### Data for this task ###

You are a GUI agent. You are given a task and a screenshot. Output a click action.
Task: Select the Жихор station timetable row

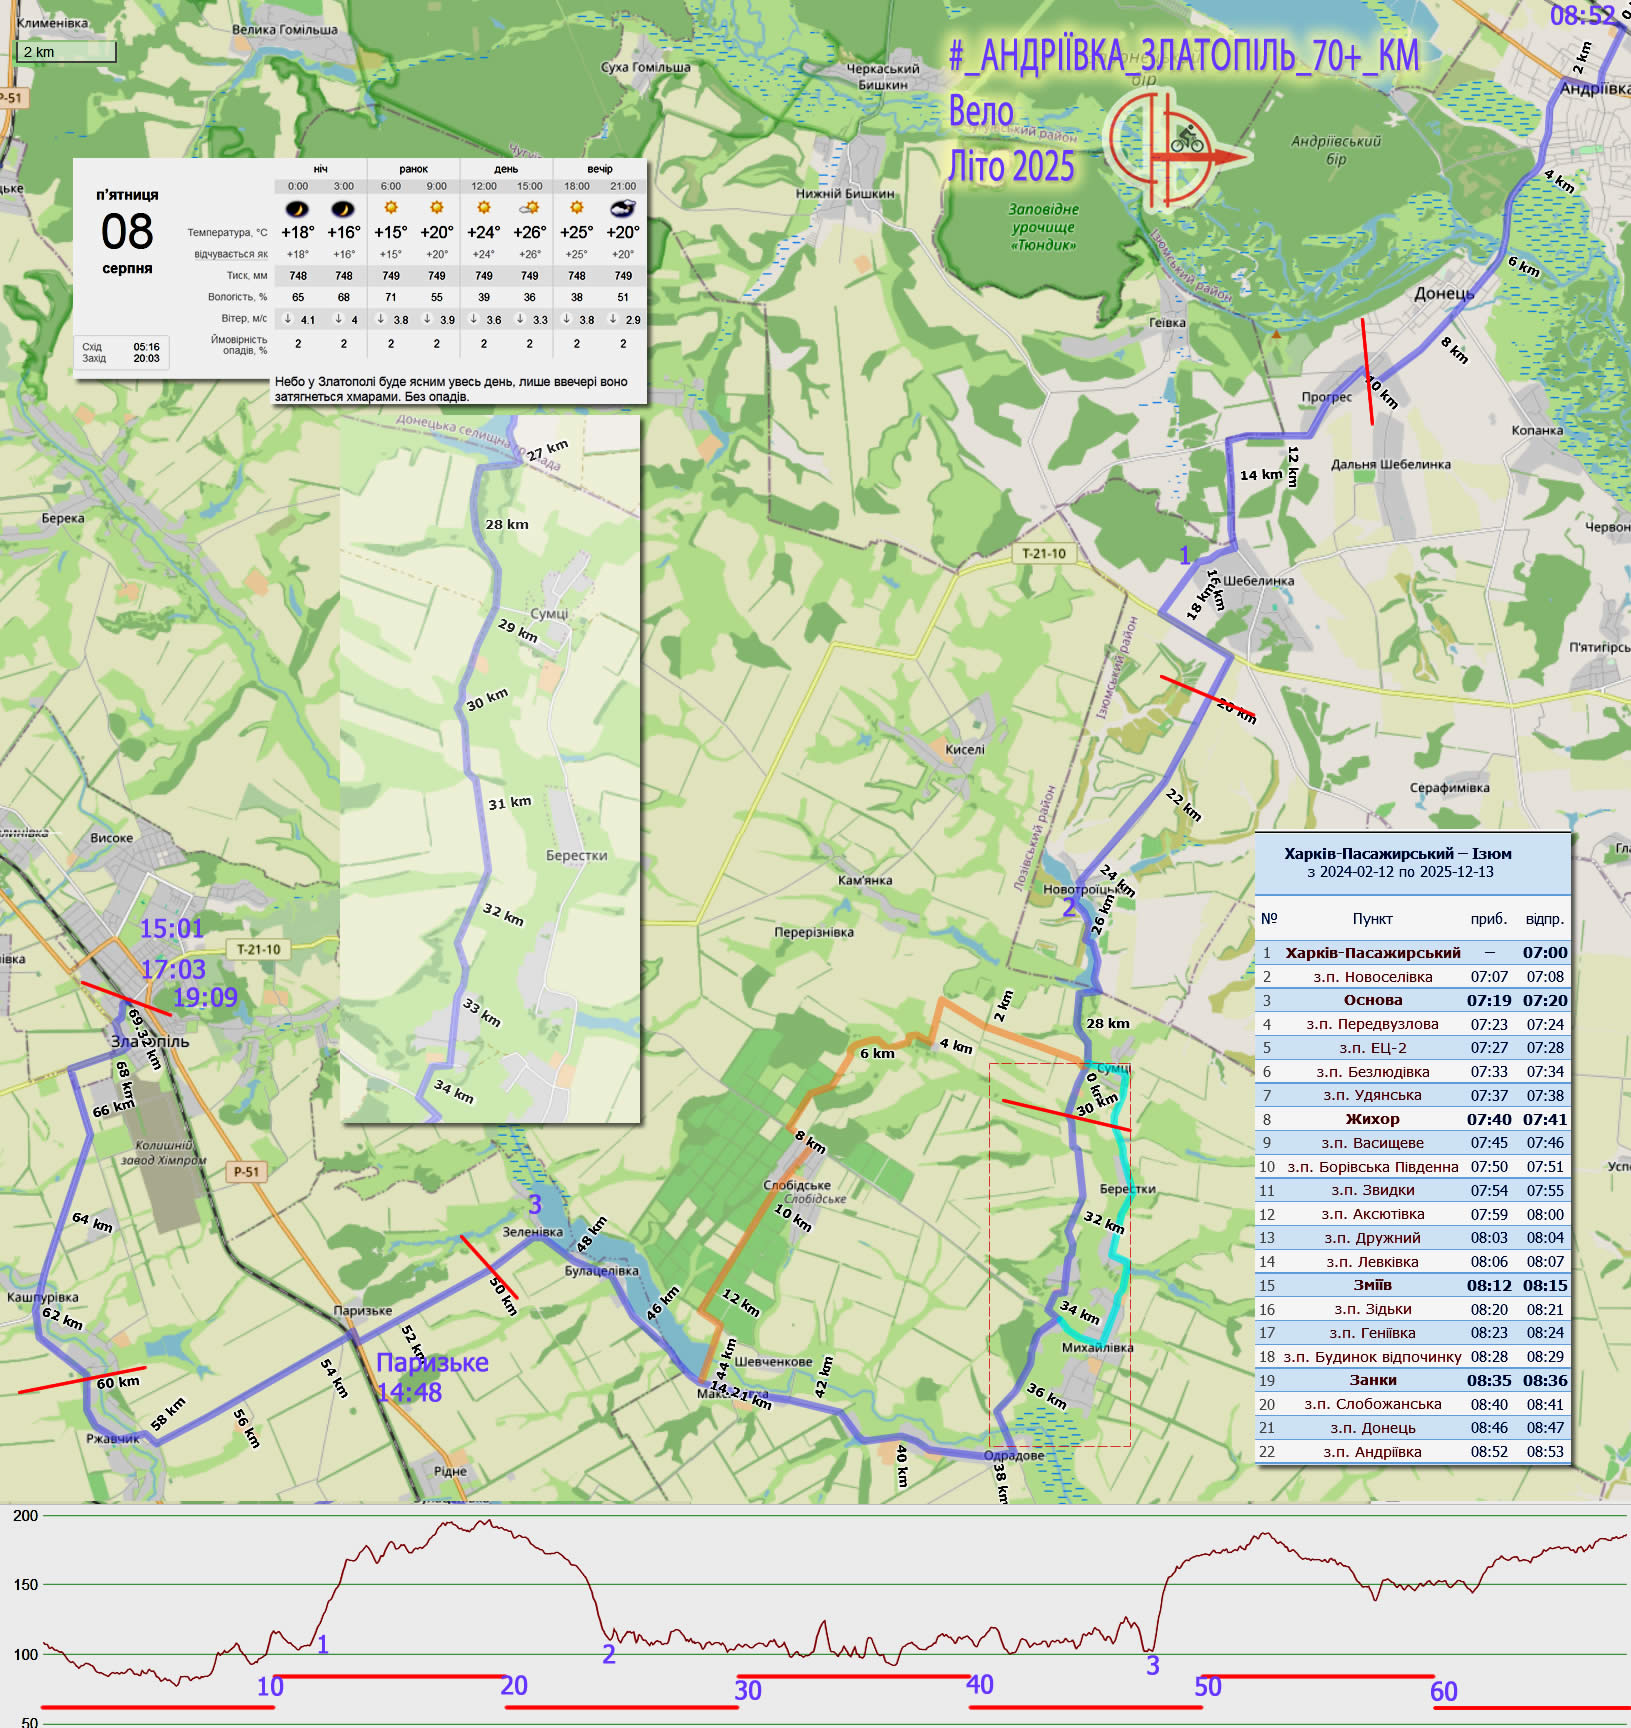click(1412, 1119)
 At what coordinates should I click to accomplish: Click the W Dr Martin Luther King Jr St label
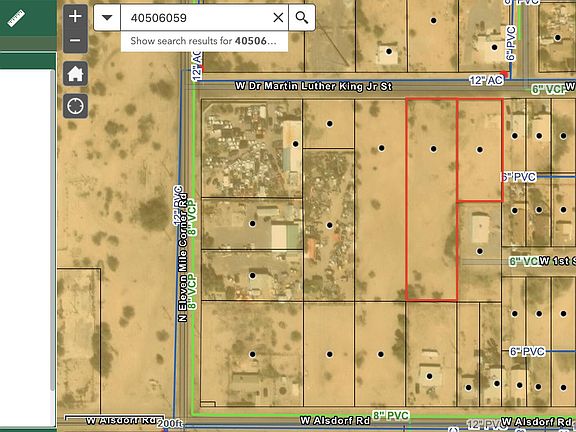point(314,86)
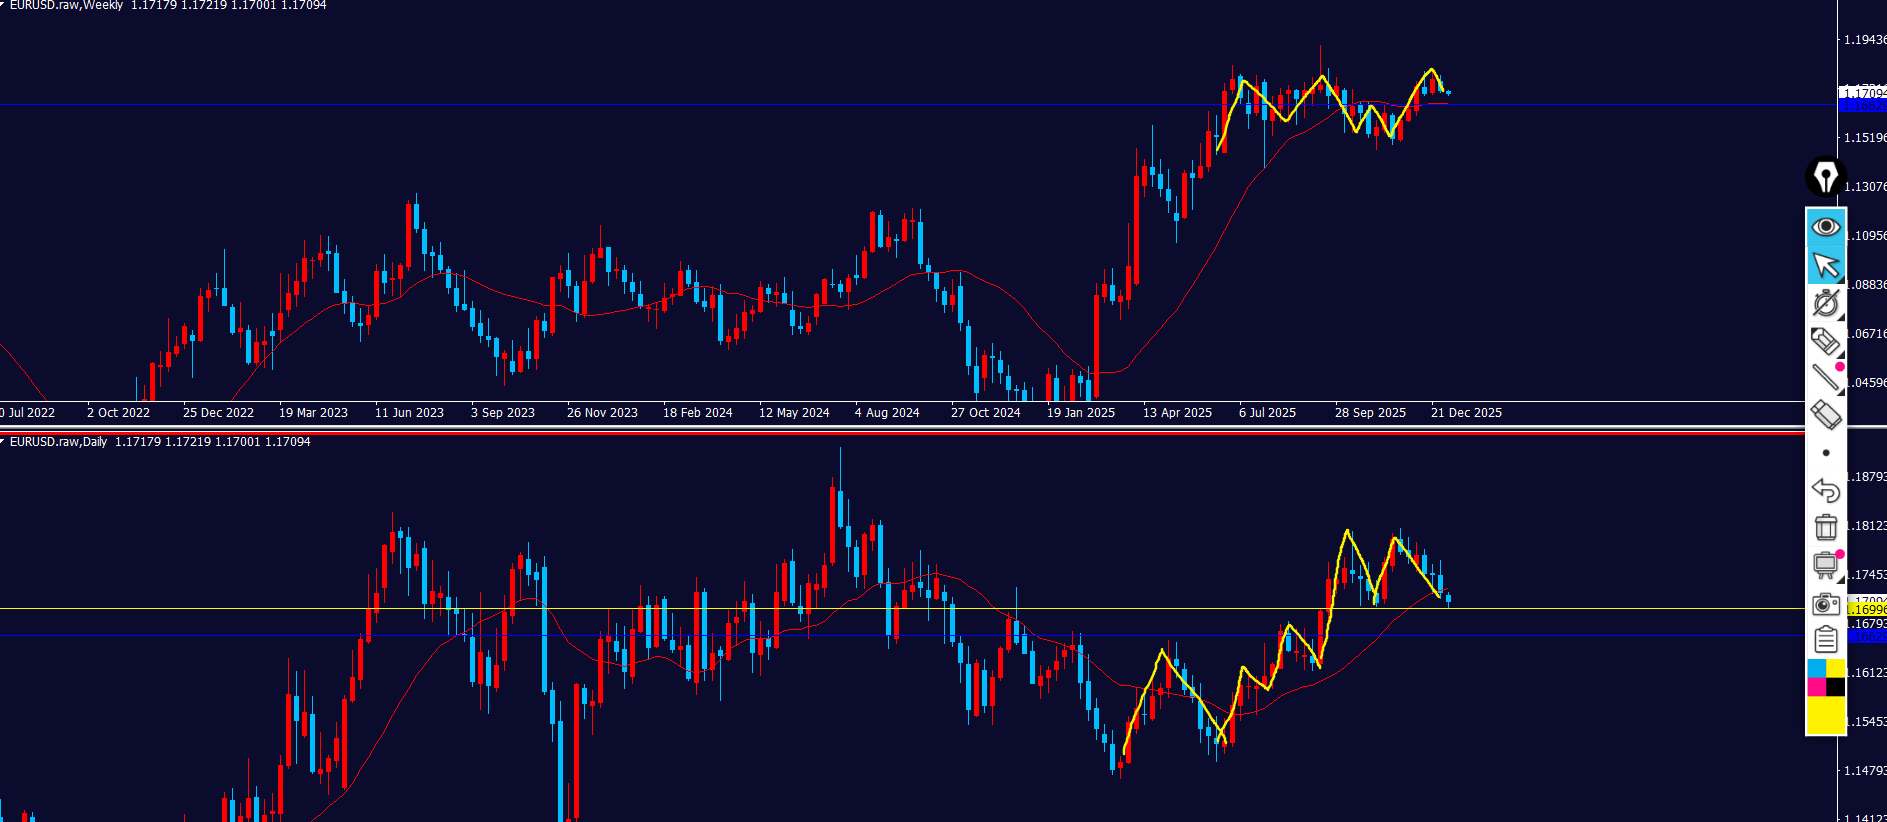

###

What needs to be done => The answer must match the entries above line for line, with the pictures dropped.

Finished exercise =>
You are a GUI agent. You are given a task and a screenshot. Output a click action.
Task: Select the Жихор station timetable row

click(1412, 1119)
 At what coordinates should I click to accomplish: Click the W Dr Martin Luther King Jr St label
point(314,86)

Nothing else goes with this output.